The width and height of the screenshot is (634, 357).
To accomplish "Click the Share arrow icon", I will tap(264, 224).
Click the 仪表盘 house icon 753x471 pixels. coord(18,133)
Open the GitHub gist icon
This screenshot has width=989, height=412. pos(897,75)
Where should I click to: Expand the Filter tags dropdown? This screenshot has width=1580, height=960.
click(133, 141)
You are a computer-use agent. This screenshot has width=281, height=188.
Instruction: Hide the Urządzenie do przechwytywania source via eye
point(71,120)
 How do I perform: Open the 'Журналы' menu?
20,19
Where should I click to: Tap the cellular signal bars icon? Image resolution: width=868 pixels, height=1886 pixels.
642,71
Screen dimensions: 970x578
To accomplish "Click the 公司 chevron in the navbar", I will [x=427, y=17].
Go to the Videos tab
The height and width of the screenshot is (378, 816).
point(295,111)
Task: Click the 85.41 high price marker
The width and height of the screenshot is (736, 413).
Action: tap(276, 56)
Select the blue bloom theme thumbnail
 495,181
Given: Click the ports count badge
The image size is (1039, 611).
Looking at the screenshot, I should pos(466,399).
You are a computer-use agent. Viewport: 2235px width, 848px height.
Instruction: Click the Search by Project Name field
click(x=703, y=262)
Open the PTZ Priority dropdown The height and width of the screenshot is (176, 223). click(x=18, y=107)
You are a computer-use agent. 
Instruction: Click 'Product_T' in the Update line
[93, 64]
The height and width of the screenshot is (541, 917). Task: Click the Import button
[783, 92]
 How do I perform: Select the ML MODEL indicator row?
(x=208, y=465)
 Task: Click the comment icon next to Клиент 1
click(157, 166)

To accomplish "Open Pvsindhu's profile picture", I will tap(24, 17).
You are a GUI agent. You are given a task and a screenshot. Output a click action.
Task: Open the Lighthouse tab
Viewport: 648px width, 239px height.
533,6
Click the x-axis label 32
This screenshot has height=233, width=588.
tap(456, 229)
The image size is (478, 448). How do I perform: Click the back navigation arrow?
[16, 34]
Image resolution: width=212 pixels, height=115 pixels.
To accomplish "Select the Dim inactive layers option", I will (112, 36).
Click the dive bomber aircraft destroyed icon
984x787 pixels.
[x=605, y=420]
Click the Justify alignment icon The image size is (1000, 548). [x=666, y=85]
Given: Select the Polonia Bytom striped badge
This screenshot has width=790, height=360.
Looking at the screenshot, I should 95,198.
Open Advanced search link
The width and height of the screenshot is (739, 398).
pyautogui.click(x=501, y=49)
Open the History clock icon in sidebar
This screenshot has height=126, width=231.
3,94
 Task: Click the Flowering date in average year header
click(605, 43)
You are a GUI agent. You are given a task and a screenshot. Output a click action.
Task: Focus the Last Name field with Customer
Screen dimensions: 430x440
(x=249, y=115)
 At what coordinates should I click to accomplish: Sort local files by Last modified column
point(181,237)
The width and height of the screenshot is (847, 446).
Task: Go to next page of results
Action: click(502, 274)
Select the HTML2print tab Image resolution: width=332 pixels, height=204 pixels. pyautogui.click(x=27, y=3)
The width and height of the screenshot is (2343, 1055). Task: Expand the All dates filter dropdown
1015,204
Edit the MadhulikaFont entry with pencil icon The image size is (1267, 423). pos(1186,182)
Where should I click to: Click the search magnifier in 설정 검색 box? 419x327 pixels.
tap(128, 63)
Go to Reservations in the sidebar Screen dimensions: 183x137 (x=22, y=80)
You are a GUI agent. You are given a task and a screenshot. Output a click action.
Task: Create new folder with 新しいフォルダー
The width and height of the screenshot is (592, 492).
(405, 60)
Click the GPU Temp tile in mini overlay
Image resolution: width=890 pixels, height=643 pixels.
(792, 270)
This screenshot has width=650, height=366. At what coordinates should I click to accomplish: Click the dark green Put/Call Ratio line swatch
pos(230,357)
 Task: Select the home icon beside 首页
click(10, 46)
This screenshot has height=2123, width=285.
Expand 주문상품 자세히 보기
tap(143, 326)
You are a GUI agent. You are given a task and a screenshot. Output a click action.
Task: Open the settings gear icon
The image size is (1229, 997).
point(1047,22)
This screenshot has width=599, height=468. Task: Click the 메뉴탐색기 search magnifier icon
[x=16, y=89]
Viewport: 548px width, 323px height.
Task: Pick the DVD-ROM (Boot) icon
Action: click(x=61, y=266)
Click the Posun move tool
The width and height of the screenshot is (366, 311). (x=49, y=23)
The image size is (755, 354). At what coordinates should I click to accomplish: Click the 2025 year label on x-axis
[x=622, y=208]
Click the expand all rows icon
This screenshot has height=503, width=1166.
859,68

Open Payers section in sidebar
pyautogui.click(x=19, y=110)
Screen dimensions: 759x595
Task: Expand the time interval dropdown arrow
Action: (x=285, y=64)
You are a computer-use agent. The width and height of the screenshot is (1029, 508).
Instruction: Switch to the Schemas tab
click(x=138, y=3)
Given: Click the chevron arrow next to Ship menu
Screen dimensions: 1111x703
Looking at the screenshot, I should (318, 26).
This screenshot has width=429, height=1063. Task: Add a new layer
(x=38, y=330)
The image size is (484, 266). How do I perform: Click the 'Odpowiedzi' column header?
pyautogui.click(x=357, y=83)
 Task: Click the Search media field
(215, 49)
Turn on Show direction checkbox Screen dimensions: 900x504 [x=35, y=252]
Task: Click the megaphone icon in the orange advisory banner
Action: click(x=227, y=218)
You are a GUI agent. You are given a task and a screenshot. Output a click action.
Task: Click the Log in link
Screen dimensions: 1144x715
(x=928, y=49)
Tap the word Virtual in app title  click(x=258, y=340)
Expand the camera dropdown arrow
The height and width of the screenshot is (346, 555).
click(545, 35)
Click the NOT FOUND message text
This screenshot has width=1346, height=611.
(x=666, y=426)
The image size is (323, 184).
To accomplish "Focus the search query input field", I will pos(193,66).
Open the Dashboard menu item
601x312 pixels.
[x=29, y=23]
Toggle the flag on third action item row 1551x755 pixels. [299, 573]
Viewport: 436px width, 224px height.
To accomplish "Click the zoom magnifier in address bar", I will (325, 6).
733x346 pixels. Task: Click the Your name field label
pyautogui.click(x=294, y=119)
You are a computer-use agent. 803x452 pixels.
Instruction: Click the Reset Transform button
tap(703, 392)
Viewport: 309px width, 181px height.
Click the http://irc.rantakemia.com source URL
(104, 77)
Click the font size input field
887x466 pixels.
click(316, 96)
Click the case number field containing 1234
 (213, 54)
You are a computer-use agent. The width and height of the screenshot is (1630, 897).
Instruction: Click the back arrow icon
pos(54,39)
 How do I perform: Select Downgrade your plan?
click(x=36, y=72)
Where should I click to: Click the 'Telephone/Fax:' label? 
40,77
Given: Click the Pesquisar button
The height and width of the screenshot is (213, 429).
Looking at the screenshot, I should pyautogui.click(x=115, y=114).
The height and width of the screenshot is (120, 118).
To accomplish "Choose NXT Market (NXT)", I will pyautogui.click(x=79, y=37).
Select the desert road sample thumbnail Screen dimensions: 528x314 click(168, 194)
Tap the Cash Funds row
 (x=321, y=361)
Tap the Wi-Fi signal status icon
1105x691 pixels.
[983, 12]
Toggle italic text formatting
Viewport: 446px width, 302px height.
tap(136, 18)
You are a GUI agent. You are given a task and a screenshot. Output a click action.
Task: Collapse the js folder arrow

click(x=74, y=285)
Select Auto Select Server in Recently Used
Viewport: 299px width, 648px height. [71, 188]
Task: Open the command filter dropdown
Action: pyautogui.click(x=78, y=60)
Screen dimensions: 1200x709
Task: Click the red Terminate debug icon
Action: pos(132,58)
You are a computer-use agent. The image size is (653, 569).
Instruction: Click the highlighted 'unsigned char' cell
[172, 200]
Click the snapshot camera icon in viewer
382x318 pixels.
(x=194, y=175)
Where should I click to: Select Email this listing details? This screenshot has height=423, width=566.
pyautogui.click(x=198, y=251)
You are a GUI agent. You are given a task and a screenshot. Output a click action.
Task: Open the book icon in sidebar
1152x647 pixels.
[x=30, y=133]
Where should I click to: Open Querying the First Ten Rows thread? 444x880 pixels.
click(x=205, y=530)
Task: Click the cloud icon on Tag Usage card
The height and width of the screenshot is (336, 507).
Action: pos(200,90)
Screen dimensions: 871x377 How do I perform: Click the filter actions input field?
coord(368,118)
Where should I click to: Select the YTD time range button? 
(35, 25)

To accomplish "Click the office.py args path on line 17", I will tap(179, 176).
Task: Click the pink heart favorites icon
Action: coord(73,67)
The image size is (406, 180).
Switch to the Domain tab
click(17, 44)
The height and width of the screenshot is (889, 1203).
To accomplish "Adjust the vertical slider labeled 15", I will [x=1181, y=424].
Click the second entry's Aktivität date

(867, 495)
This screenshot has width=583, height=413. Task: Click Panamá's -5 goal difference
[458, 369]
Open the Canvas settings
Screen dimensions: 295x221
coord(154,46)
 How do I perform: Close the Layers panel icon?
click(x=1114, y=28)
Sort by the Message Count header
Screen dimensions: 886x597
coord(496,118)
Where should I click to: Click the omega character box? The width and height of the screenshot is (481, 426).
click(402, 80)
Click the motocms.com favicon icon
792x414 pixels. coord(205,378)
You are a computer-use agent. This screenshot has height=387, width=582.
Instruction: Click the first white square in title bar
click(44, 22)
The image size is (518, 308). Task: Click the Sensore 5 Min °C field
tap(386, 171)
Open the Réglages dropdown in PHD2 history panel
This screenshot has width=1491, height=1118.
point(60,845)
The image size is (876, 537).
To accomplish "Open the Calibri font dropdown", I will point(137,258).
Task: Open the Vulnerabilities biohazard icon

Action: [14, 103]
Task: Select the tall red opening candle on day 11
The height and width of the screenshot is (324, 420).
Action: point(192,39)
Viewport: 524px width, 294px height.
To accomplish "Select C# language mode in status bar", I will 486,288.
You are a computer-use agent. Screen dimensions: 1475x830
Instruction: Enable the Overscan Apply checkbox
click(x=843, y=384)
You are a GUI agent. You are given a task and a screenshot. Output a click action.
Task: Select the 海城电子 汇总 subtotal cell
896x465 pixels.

● ● ●

* Activity: Copy out the lines of the records above in which the string "badge" appears.

* Exercise answer:
Given: Click the ports count badge
Given: Select the Polonia Bytom striped badge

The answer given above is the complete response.